Federal Court Upholds Santa Monica’s Airbnb Ordinance

In 2015, the City of Santa Monica adopted an ordinance that prohibited rentals of residential property for thirty (30) days or less unless the owner had a business license and remained on the property during the rental.  The Ordinance also prohibited “Housing Platforms” like Airbnb and HomeAway from “advertis[ing]” or “facilitat[ing]” rentals that violated the City’s short-term rental laws.

In November 2016, a federal court in Northern California upheld a San Francisco ordinance that permitted platforms to provide and collect commissions on short-term rentals so long as the units are lawfully registered with the city.   Airbnb, Inc. v. City and County of San Francisco, No.  3:16-cv-03615-JD (N.D. Cal. Nov. 8, 2016).

The City of Santa Monica promptly amended its ordinance to mimic the San Francisco language.  The new ordinance states that

[h]osting platforms shall not complete any booking transaction for any residential property or unit unless it is listed on the City’s registry [of licensed home-sharing hosts] at the time the hosting platform receives a fee for the booking transaction.

Airbnb and HomeAway challenged the statute and Judge Otis Wright upheld the ordinance. The platforms argued that imposing liability for rental advertisements on their platforms violated Section 230 of the Communications Decency Act.  The court followed the San Francisco case and explained:

[T]he CDA is limited to protection from liability related only to publishing activities.
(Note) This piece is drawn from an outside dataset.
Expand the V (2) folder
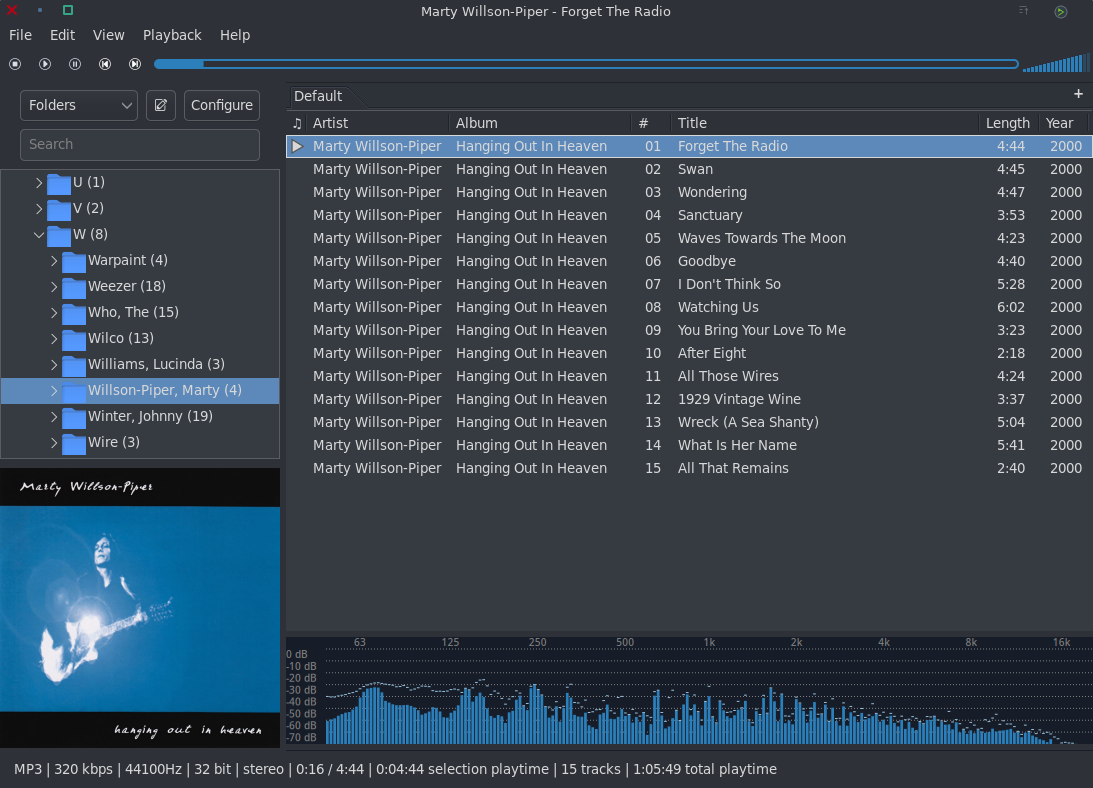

Numerous courts have recognized that liability based on nonpublishing conduct is not entitled to CDA protection. See, e.g., Doe v. Internet Brands, Inc., 824 F.3d 846, 851 (finding that failure-to-warn claim was not barred by CDA because plaintiff did not seek to hold defendant liable as a “publisher or speaker”); City of Chicago, Ill. V. Stubhub!, Inc., 624 F.3d 363, 366 (7th Cir. 2010) (fining that city’s authority to tax resale of tickets by defendant was not superseded by CDA because the tax did not depend on who publishes” the information or is a “speaker”).

. . . . Like the San Francisco ordinance, the City’s Ordinance does not penalize plaintiffs’ publishing activities; rather, it seeks to keep them from facilitating  business transactions on their sites that violate the law. This type of regulation falls outside the scope of the CDA protections.

Judge Wright also rejected their First Amendment argument.

The Ordinance, however, regulates conduct, not speech. “[T]he First Amendment does not prevent restrictions directed at commerce or conduct from imposing incidental burdens on speech.” Sorrell v. IMS Health Inc., 564 U.S. 552, 567 (2001) . . . . The Ordinance does not limit Plaintiffs’ ability to publish advertisements for rentals that may violate the Ordinance. Instead, the Ordinance prohibits hosts from renting a unit that is not approved for transient occupancy on a short-term basis and Plaintiffs from completing a booking transaction and receiving a fee for doing so.

Finally, Judge Wright rejected the argument that the statute was somehow preempted by the California Coastal Act.


 

The original Santa Monica Ordinance was discussed on CLBR #183 (second segment) starting at 32:25.